-- Opening Marker --

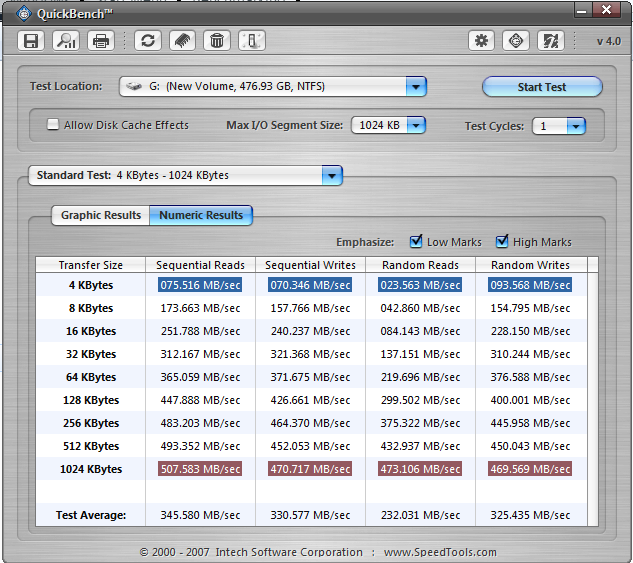Select the Numeric Results tab
This screenshot has width=633, height=563.
pos(201,215)
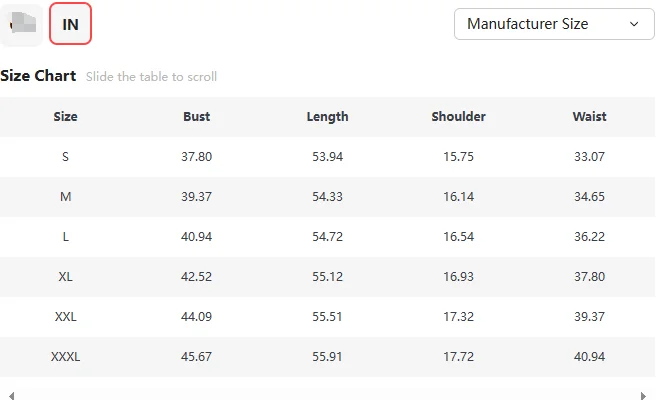660x400 pixels.
Task: Select the S size row
Action: coord(327,157)
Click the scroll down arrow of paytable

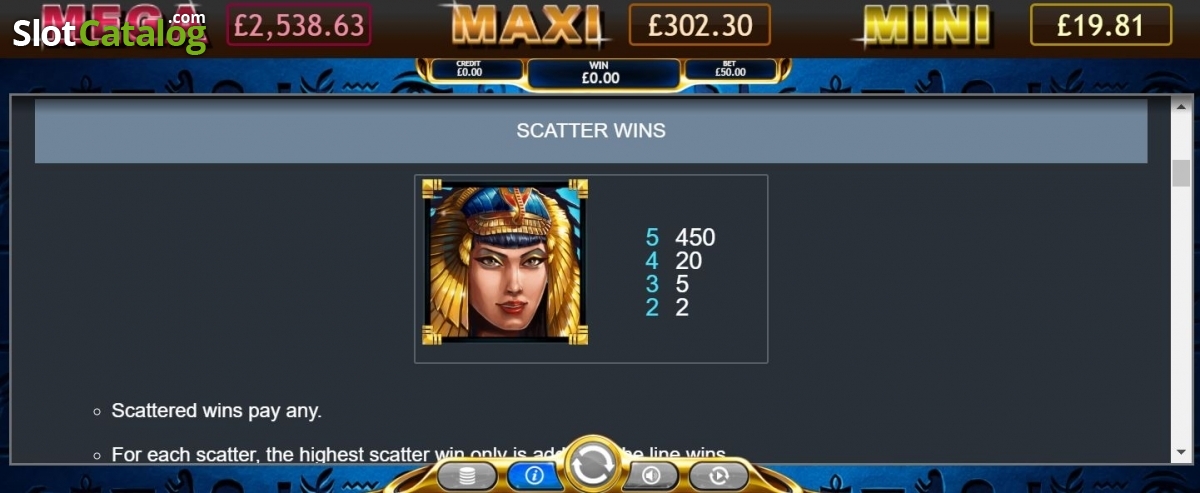click(1181, 454)
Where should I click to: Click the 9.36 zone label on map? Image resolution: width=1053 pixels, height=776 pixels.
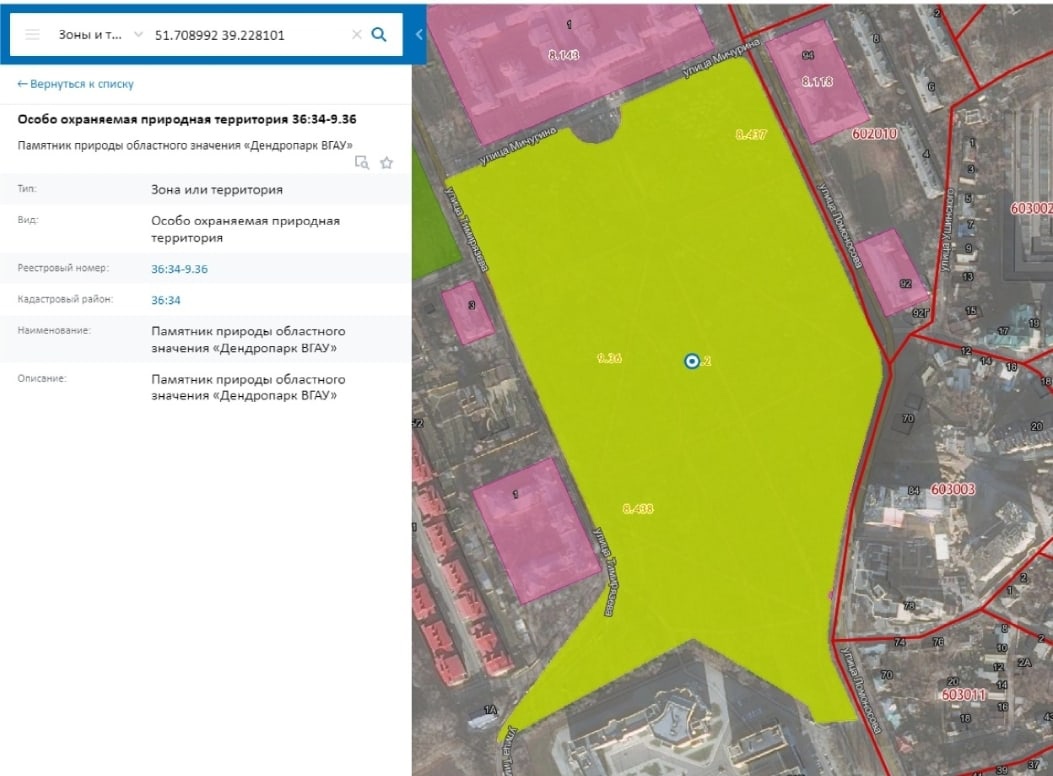609,358
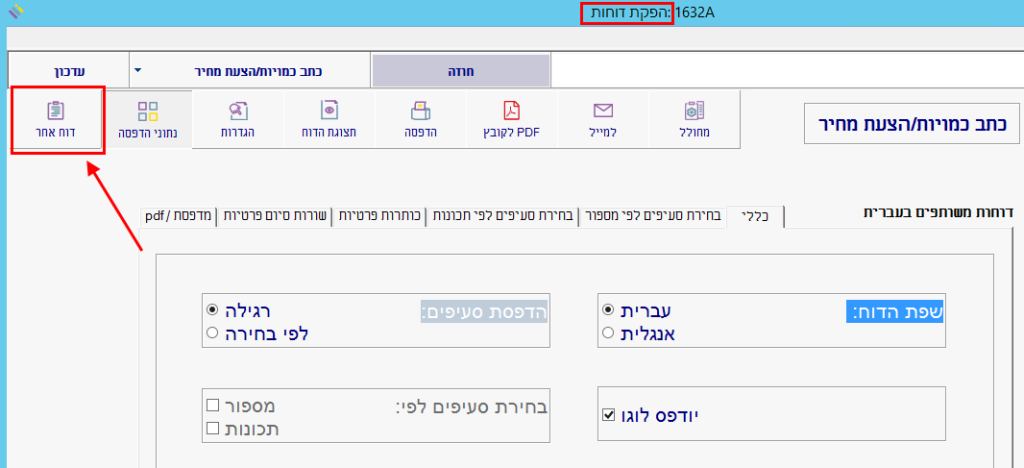Open נתוני הדפסה print data icon
The image size is (1024, 468).
149,119
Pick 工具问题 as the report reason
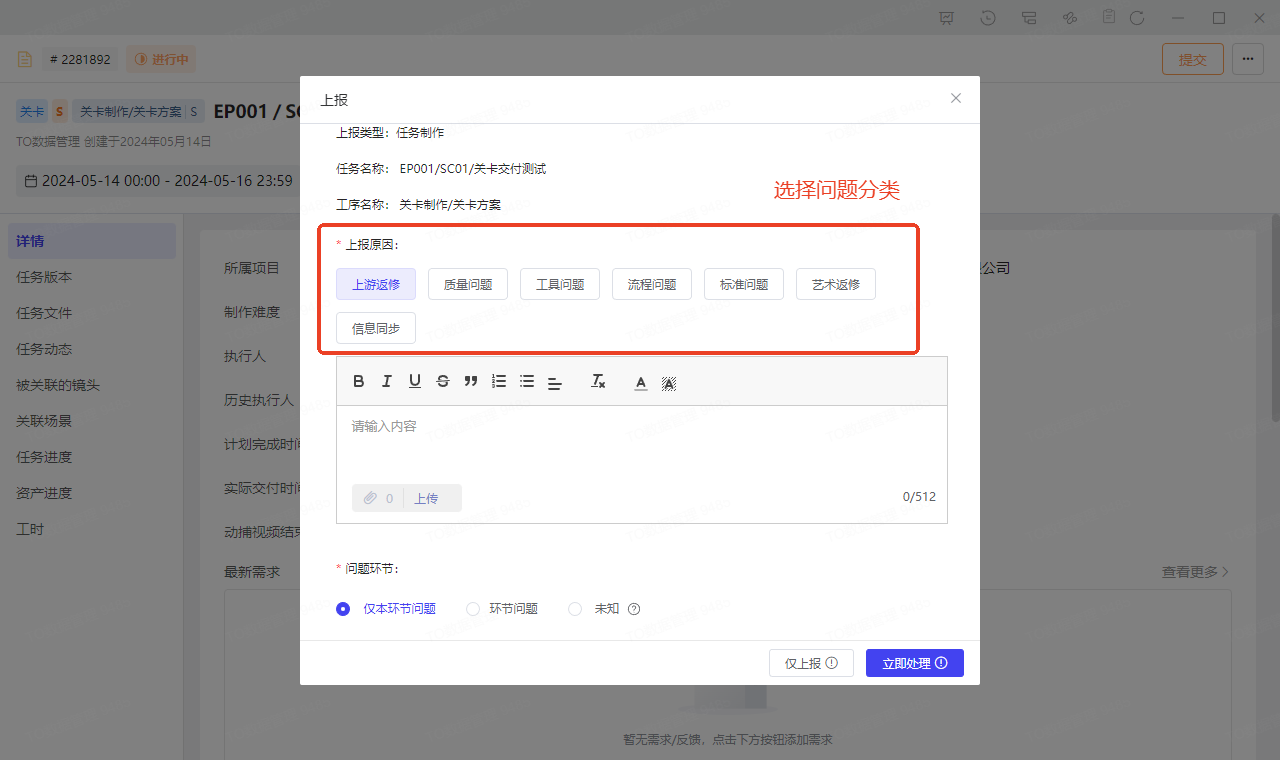 [x=560, y=284]
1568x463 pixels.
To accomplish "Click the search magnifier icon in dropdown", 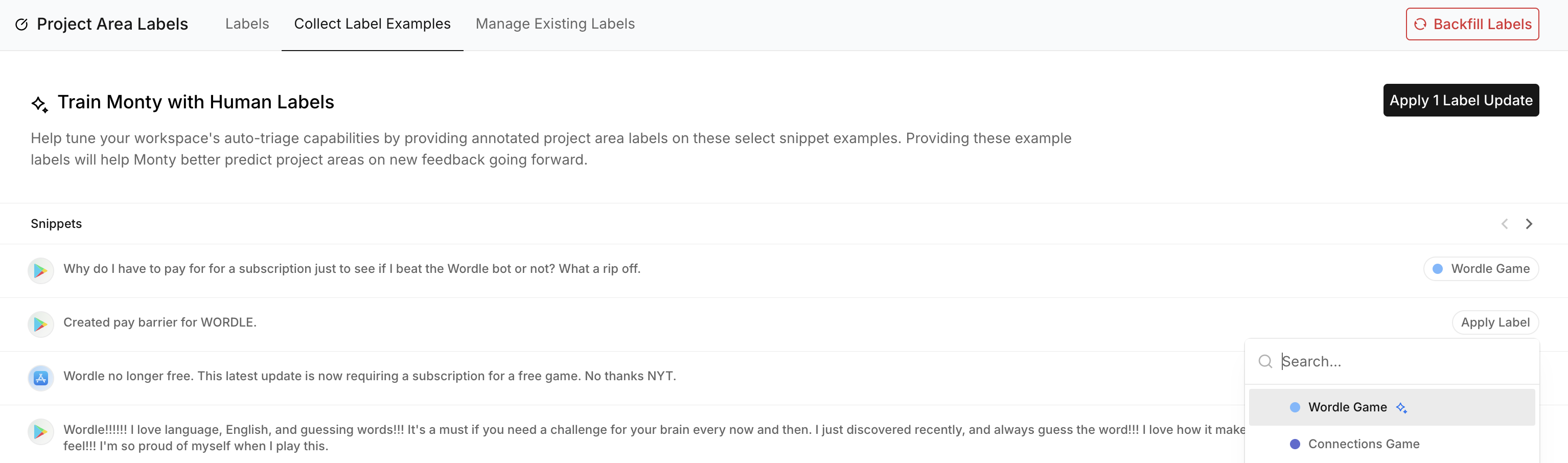I will click(x=1265, y=361).
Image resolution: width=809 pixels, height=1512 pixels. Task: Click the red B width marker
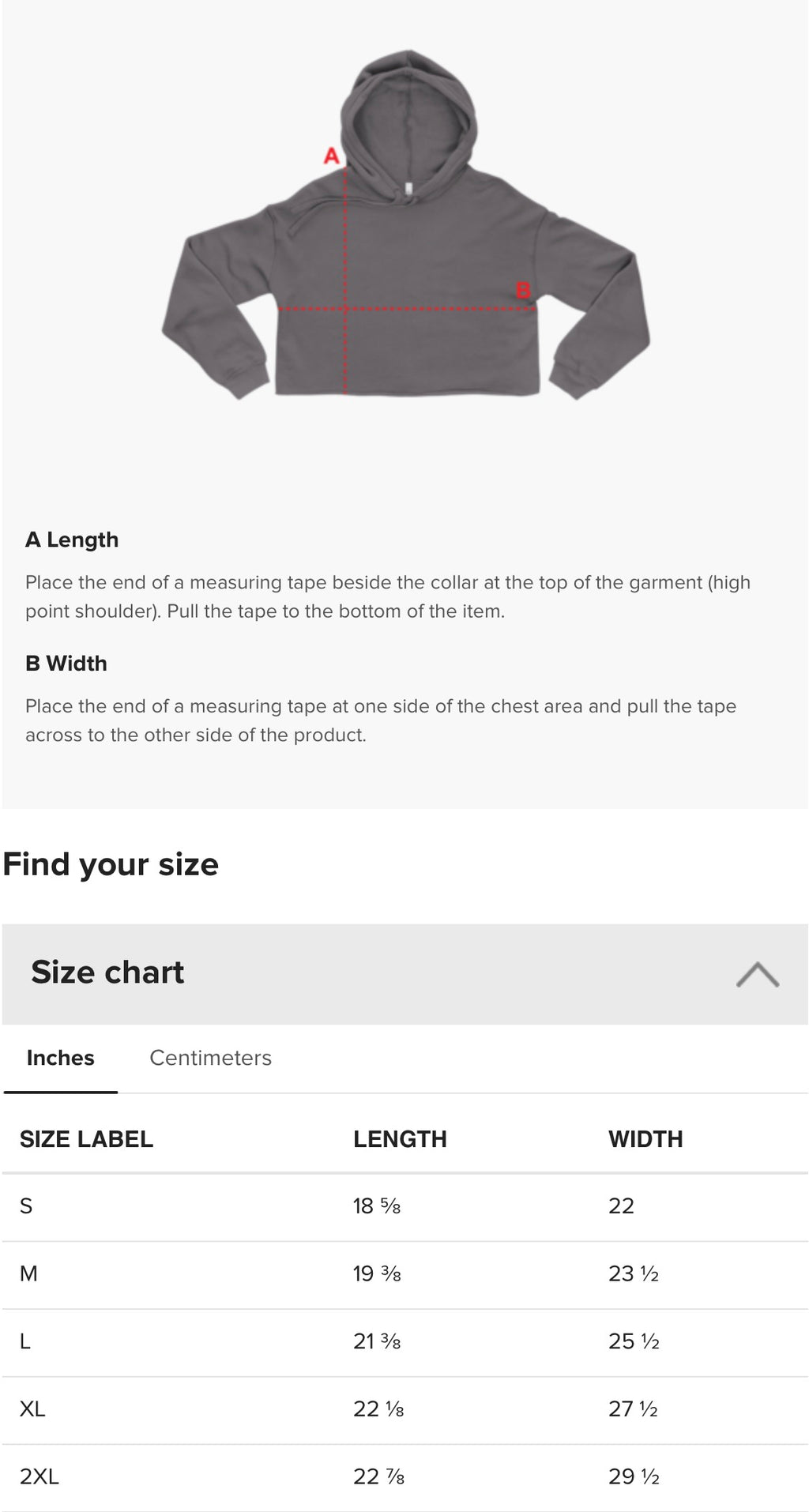[523, 290]
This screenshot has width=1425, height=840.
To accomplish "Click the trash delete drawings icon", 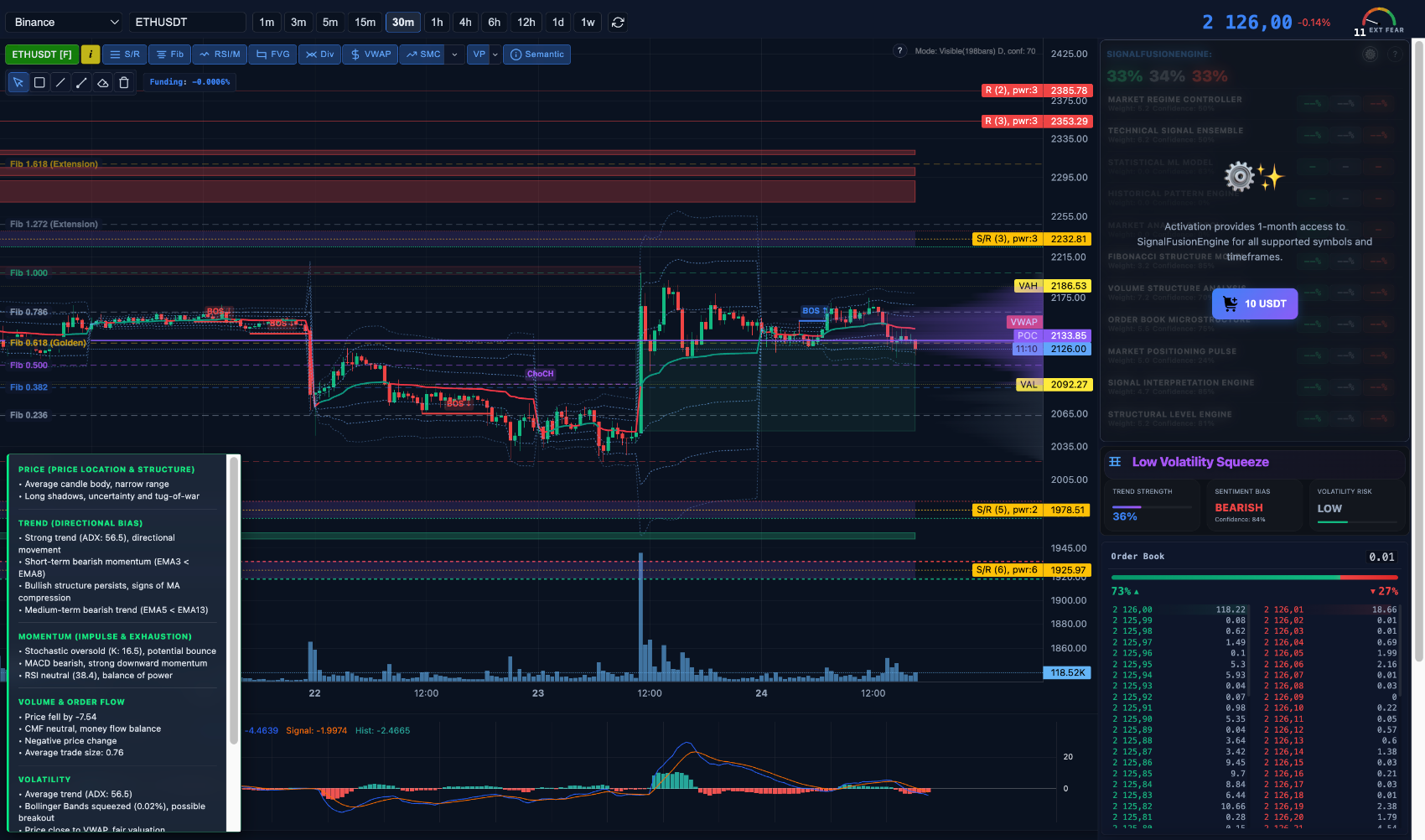I will coord(124,82).
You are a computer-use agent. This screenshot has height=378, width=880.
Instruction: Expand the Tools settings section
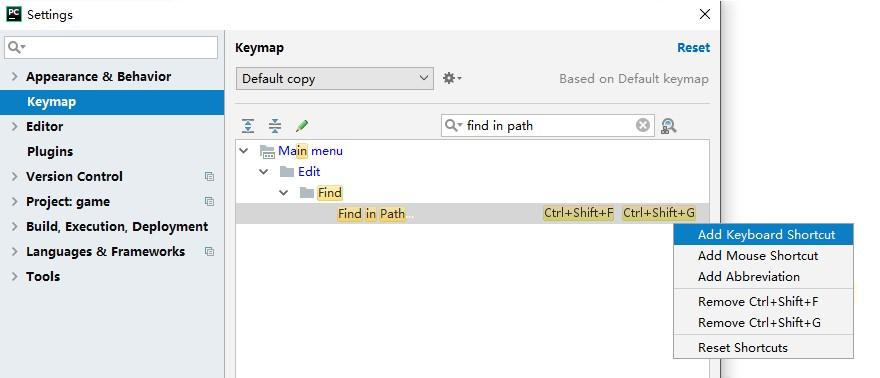tap(15, 276)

-- Closing Marker --

◆ Work instructions
Give back exactly the lines from the line with "You are a computer-use" through the end of the material above, and omit every picture.

◆ Solution for this task
You are a computer-use agent. This screenshot has height=378, width=880.
Instruction: Expand the Tools settings section
tap(15, 276)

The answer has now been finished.